Another important tool that helped me with this project was QuadSpinner’s Gaea software, which I highly recommend. This procedural terrain tool was hands down one of my favorite experiences with this project. It’s a necessary bridge between GlobalMapper and the Unreal landscape tool, the functionality in Unreal which creates the bulk of the 1.5km by 1.5km game space from imported the heightmap. GAEA is able to take the height maps, and has a node based library of functions to procedurally reshape and mask the terrain in any way you like, so that you can output information crucial in texturing an organic look to the landscape.
Various filter effects can be used on the imported heightmap to simulate various geophysical processes, and the effect they would have on the terrain. This could mean processes that reshape the heightmap itself, simulating either erosional or hydrophysical forces, or it could mean creating new masks or color imagery that display where trees and vegetation might lie, or where soil and riverbeds would form.

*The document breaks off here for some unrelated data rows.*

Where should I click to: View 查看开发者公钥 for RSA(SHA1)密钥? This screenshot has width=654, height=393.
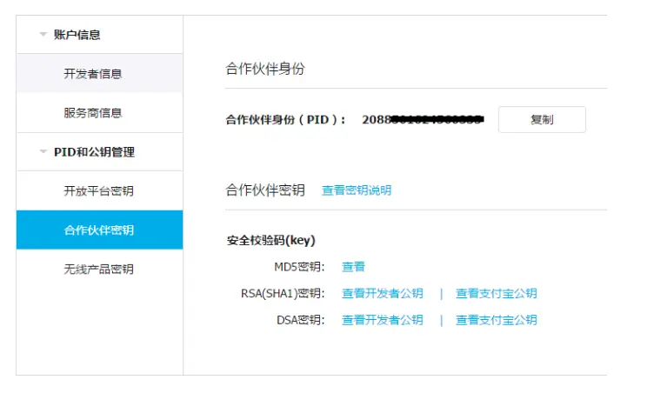point(382,294)
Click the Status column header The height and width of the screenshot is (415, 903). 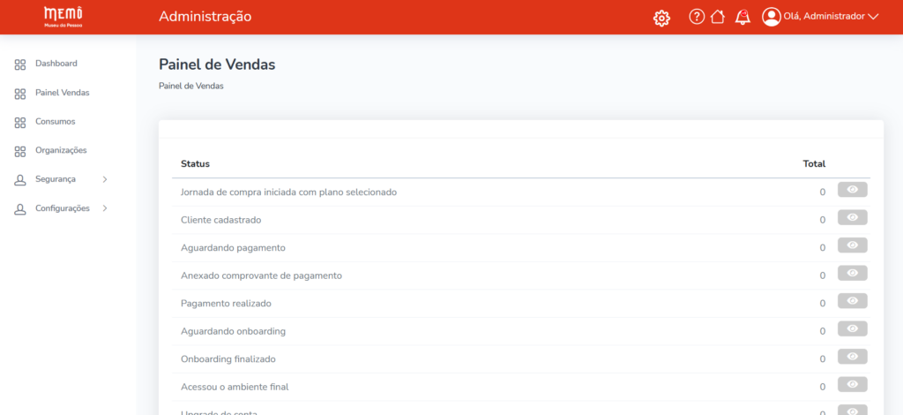coord(195,163)
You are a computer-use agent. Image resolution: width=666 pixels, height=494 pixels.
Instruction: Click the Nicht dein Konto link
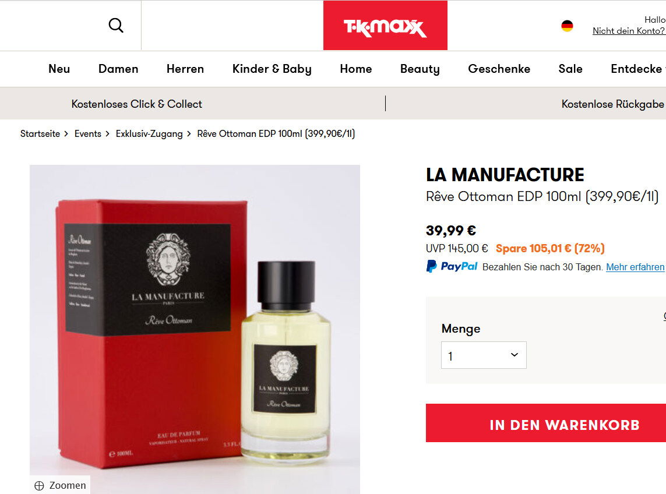pos(629,30)
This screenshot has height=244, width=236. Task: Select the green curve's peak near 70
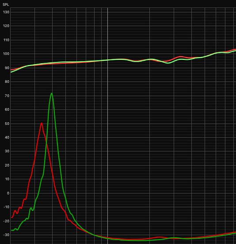[52, 93]
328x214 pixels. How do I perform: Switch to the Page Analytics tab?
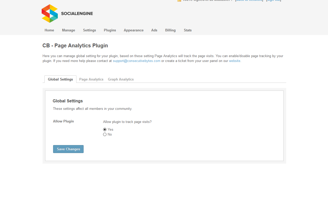tap(91, 79)
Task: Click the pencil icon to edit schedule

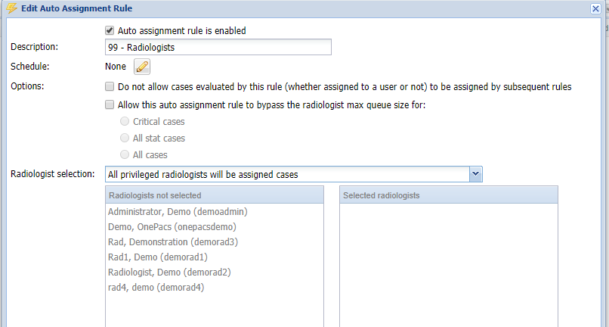Action: tap(142, 67)
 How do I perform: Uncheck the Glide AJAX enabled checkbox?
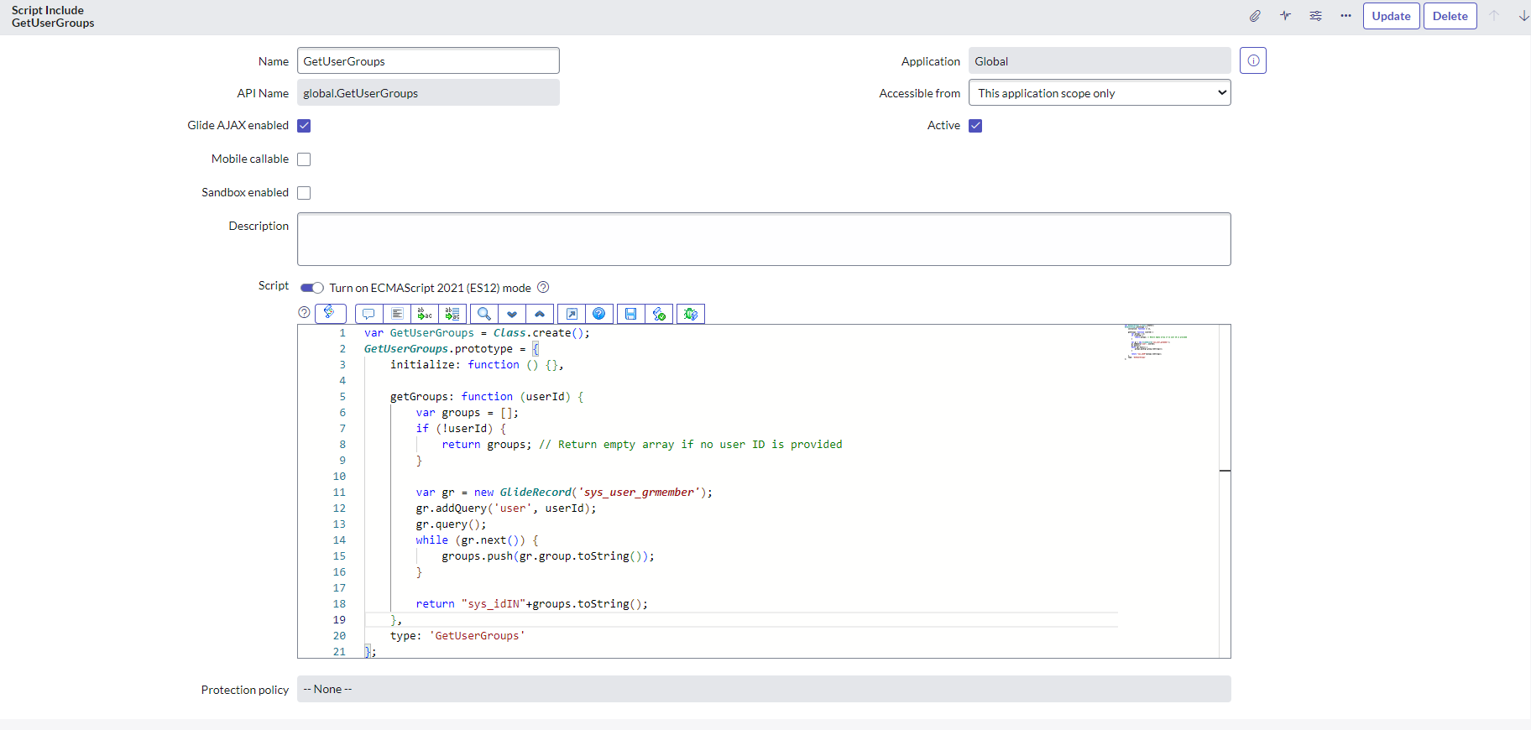point(304,126)
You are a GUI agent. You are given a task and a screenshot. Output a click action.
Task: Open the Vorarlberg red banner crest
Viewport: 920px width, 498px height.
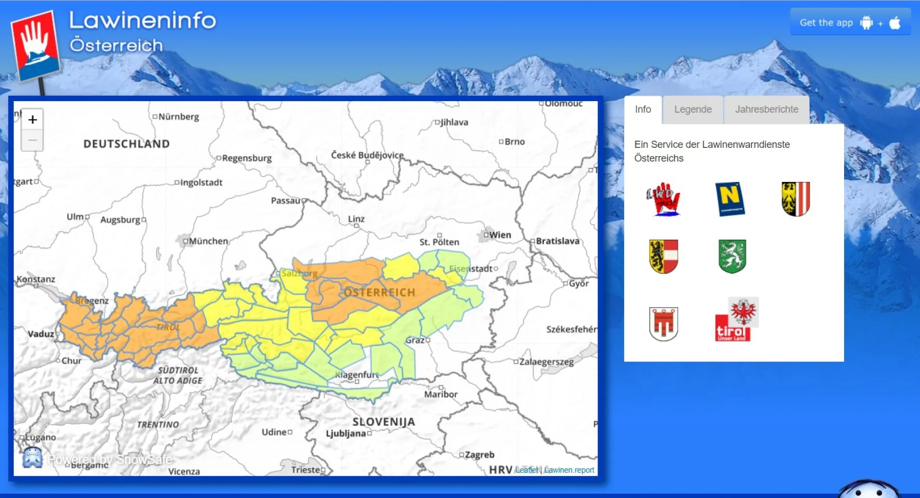click(663, 323)
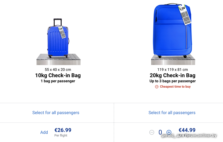Increase the 20kg bag quantity with plus
The image size is (223, 142).
pos(169,132)
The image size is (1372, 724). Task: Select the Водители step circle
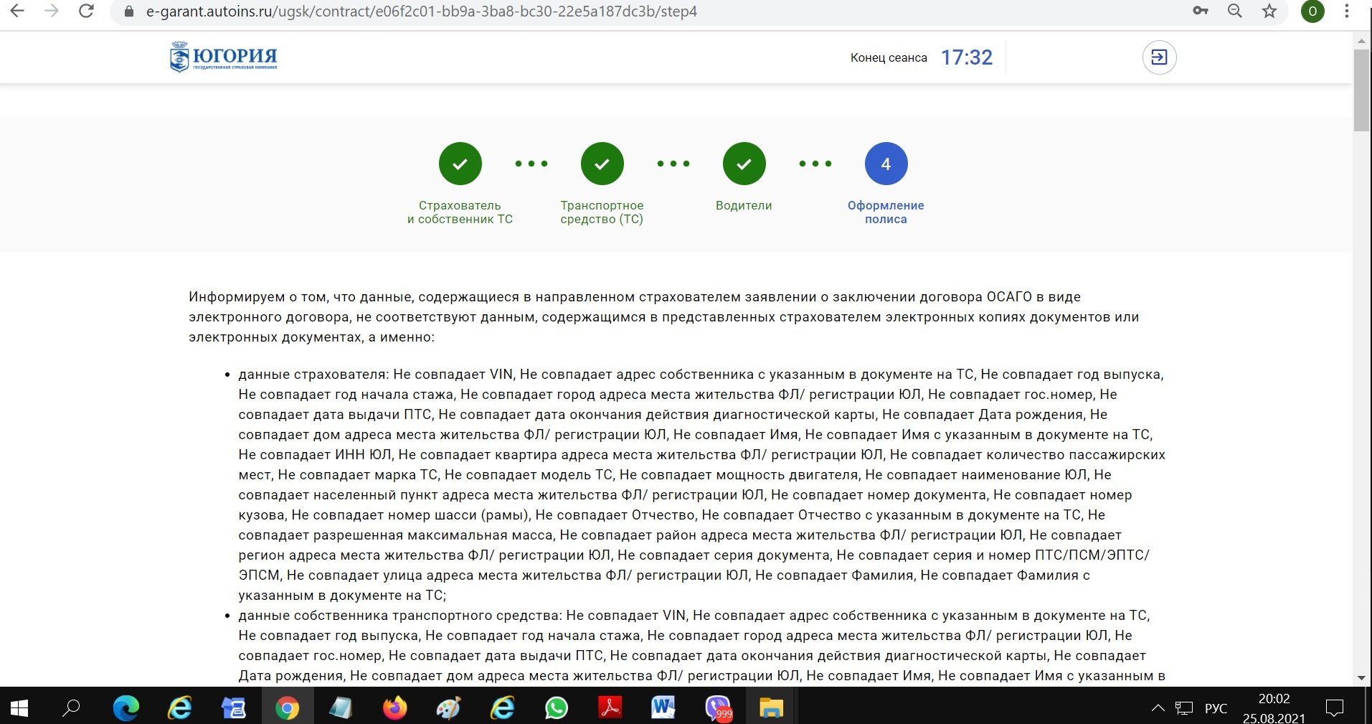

When new heightmaps become masks, they can be used in Unreal to delineate different materials to put over the landscape, such as grass, soil, rock and riverbed. While there are ways within Unreal to automatically create some of these terrain features procedurally, the ability to have Gaea export masks goes a long way in achieving surface level realism.
One useful feature of GAEA allows me to overlay the treeline of cloud points and create a mask from that, so that Unreal can know where realworld trees would and wouldn’t be, when I come to a later point in the project and instantiate trees.